A field of fuel waiting to be tapped
Researchers calculated that India generates about 250 million tonnes of crop residue each year. Much of it is burned in the fields, especially in the states of Punjab and Haryana, where rice straw is considered useless after harvest. The burning sends clouds of fine particulate matter across the region, contributing to some of the worst air pollution on the planet. But the study suggests that this waste could instead be converted into biofuel for jets. The process would involve turning the plant matter into a synthetic crude oil and then refining it into aviation fuel.
Why local farmers and global airlines both stand to gain
For farmers in northern India, stubble burning is a cheap and fast way to clear fields for the next planting season. But it comes at a high cost to public health and the environment. The new research, published by scientists from India and abroad, estimates that the available crop residue could yield roughly 30 to 40 million tonnes of sustainable aviation fuel per year. That is enough to meet a substantial portion of global demand for jet fuel, which currently stands at around 300 million tonnes annually. Airlines are under growing pressure to cut their carbon emissions, and sustainable aviation fuel is seen as one of the few viable options for long haul flights. But production has been limited by the high cost of feedstocks like used cooking oil or dedicated energy crops. Crop waste, which is abundant and often free, could change that equation.

————

*Task a:* List every quantity in tonnes that the crop residue passage gives, with its wording for each.

*Excerpted records:*

————

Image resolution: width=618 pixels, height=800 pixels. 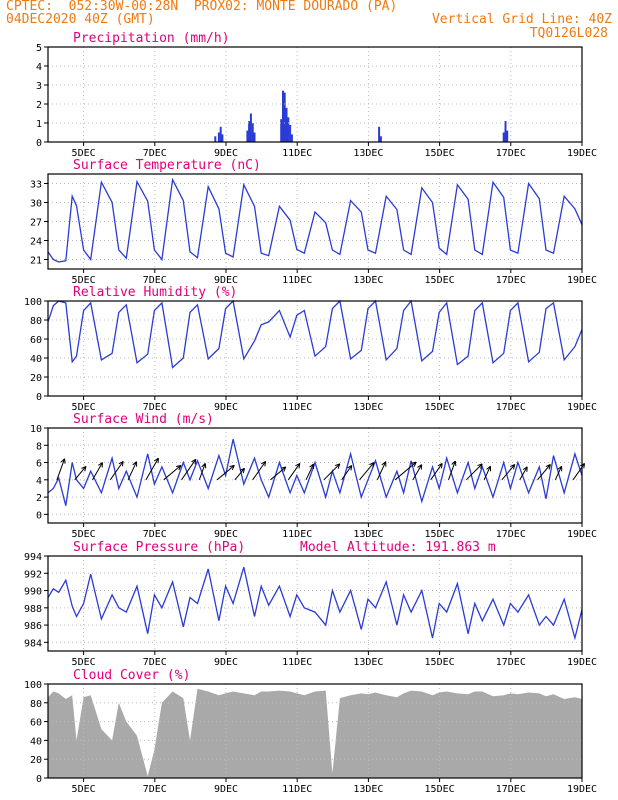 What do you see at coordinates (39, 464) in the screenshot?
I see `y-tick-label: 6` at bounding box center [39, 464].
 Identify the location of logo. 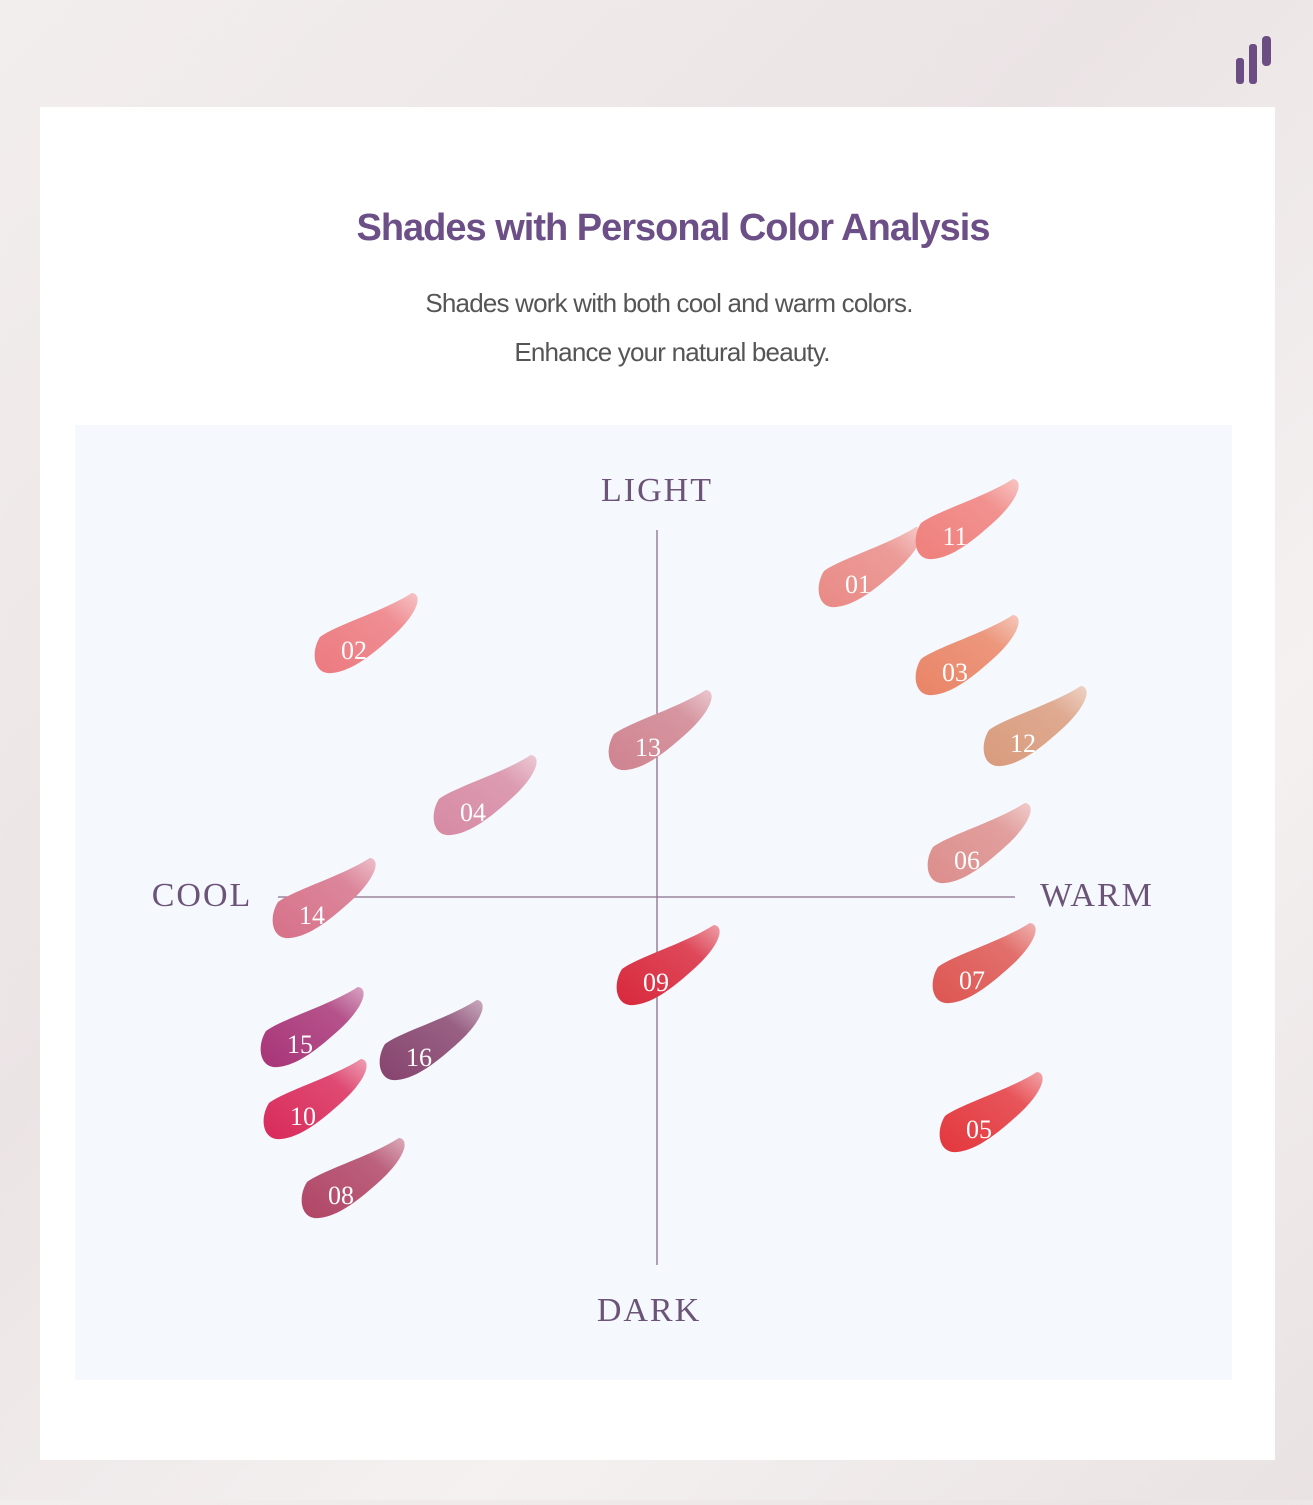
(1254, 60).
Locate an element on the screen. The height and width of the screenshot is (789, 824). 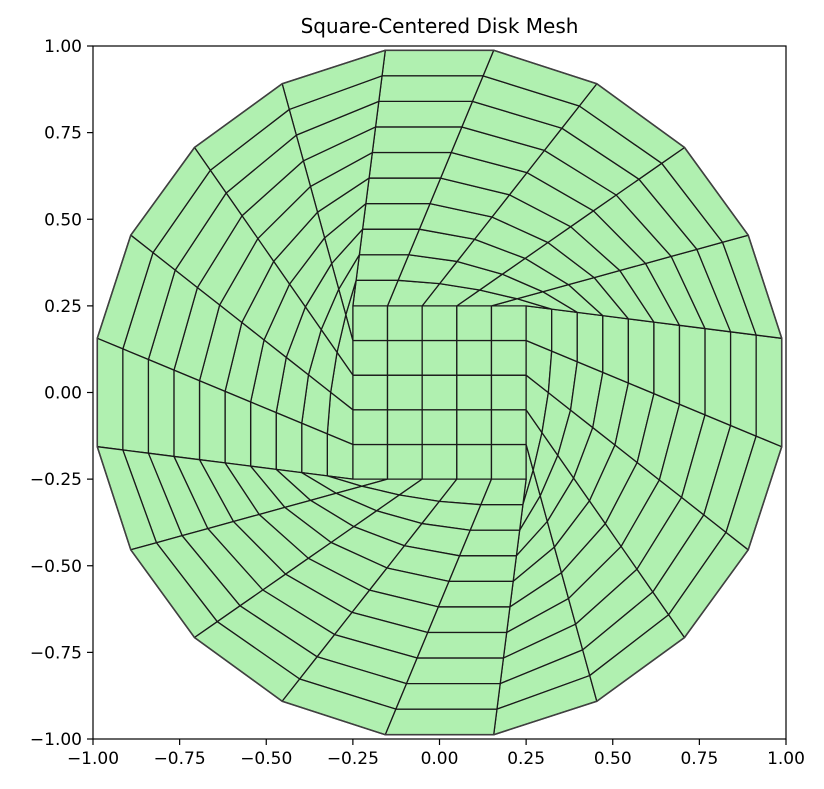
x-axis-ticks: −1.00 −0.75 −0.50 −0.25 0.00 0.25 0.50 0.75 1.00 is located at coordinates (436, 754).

————

*Task b:* In the listing, retype the stretch from the line containing "Identify the location of logo." through the end of the listing, both ends included. Leave the pictures out.

*Answer area a:*
- about 250 million tonnes (crop residue India generates each year)
- roughly 30 to 40 million tonnes (sustainable aviation fuel the residue could yield per year)
- around 300 million tonnes (current annual global demand for jet fuel)

*Answer area b:*
 Identify the location of logo. 
(1254, 60).
Locate an element on the screen. The height and width of the screenshot is (789, 824). 
x-axis-ticks: −1.00 −0.75 −0.50 −0.25 0.00 0.25 0.50 0.75 1.00 is located at coordinates (436, 754).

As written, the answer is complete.